По словам Гелпи, в карьере Левертова было три этапа. В первой ее поэзия отражала чувство трепета перед красотой и силой природы. Вторая фаза представляла собой более мрачное сознание, в котором она выражала свое сожаление по поводу потери своей сестры Ольги в 60-х годах и сожалела об ужасах войны во Вьетнаме, распространении ядерного оружия и других проблемах. На третьем этапе своего творчества Левертов посвятил большую часть своей творческой энергии религии и духовности.Однако, по словам коллег, каждая фаза была неразрывно связана ее настойчивостью в том, что вся жизнь драгоценна.

«Вся ее жизнь была прекрасной», — сказал английский профессор Джон Фельстинер. «Поэзия, политика, религия, люди и природа описывали круг, который был для нее действительно органичным целым», — добавил он.

Фельстинер вспомнил свою первую встречу с Левертовым в 1960-х годах, когда, будучи гостем в кампусе, Левертов читал стихи против войны во Вьетнаме. «Я никогда не забуду тот момент; образ женщины, стоящей в ярко-красно-синем платье с изображением граната на нем [читает] стихотворение о том, каково было жить во время войны во Вьетнаме», — сказал Фельстайнер, сравнив способность его коллеги придать политическому опыту «личную текстуру» опыт Уильяма Батлера Йейтса.«Она никогда не напишет ни слова о Вашингтоне, округ Колумбия, но она написала, каково это — жить в условиях политической чрезвычайной ситуации», — сказал Фельстинер.

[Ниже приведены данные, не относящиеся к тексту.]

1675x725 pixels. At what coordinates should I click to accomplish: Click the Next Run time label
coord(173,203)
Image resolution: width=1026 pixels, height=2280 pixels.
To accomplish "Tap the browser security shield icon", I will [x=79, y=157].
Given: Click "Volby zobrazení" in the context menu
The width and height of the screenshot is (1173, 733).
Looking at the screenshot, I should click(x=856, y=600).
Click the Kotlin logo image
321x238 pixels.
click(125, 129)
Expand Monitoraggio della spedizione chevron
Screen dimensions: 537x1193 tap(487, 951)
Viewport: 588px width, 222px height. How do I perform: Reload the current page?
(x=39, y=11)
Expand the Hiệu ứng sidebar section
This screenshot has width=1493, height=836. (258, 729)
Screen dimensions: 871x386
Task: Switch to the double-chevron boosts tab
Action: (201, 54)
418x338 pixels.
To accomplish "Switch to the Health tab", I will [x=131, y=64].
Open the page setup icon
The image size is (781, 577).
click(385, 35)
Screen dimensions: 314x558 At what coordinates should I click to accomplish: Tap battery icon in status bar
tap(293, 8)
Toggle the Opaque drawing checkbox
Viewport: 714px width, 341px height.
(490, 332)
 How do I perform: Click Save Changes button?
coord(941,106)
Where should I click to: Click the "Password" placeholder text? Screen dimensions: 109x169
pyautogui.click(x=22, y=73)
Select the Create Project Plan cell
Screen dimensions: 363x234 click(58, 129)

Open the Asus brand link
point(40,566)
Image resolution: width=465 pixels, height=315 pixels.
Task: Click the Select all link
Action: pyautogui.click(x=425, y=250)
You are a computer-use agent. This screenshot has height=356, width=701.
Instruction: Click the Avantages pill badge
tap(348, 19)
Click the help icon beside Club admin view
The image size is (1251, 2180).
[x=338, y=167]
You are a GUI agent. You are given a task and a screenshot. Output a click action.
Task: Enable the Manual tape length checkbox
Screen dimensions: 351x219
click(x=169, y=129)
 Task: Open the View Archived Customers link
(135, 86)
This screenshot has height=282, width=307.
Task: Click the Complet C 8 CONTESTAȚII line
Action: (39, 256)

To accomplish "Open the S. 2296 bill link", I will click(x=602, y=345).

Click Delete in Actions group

Левертов проработал на факультете с 1982 по 1993 год, преподавая один квартал в год. «Она была здесь всего три месяца в году, — сказал Гелпи, — но она была здесь здесь, , когда была здесь. Что бы она ни делала, она делала со всем своим существом. Она одна из действительно информирующих присутствующих в мире. поэзия времен Второй мировой войны ».

Эван Боланд, руководитель программы творческого письма, сказал, что дары Левертова выходят за рамки литературной и активистской сфер.

«Люди запомнили не только ее стихи, хотя это было очевидно, но и широко уважаемый радикализм ее позиции как художника. Это был также яркий, определенный, гуманный дух, который она приносила с собой повсюду. она ушла «, — сказал Боланд о Левертове, который ушел на пенсию к тому времени, когда Боланд приехал в Стэнфорд.

Одно из самых ярких воспоминаний Боланда о Левертове — это время, проведенное вместе четыре года назад на одном из самых важных фестивалей ирландской поэзии в Голуэе.

«Была холодная весенняя ночь. Мы шли по мосту над рекой Корриб по дороге в центр искусств. Я слышал шум воды. В то же время Дениз говорила мне, что собирается начать свое чтение она, конечно же, была ярым защитником окружающей среды, жаловавшись на проблему с подстилкой в ​​Голуэе. Мои колебания и протесты, моя нервозность по поводу западно-ирландского амур-пропре — все было заглушено водой. И, конечно же, она жаловалась на проблему с подстилкой. .И это говорит все о ее грации, ее смелости и ее решимости, что ей бурно аплодировали, она прекрасно прочитала и оставила там яркие воспоминания, как и везде ».

Помимо преподавания и письма, Левертов был редактором стихов для Mother Jones и The Nation. В 1983 году она была среди первых лауреатов премии Элмера Холмса Бобста Нью-Йоркского университета в области искусства и литературы. Левертов получил премию «Поэзия» Фонда Ланнана в 1993 году, а в 1996 году — Губернаторскую премию от Комиссии штата Вашингтон по гуманитарным наукам.Статьи Левертова были приобретены Стэнфордскими библиотеками в 1990 году.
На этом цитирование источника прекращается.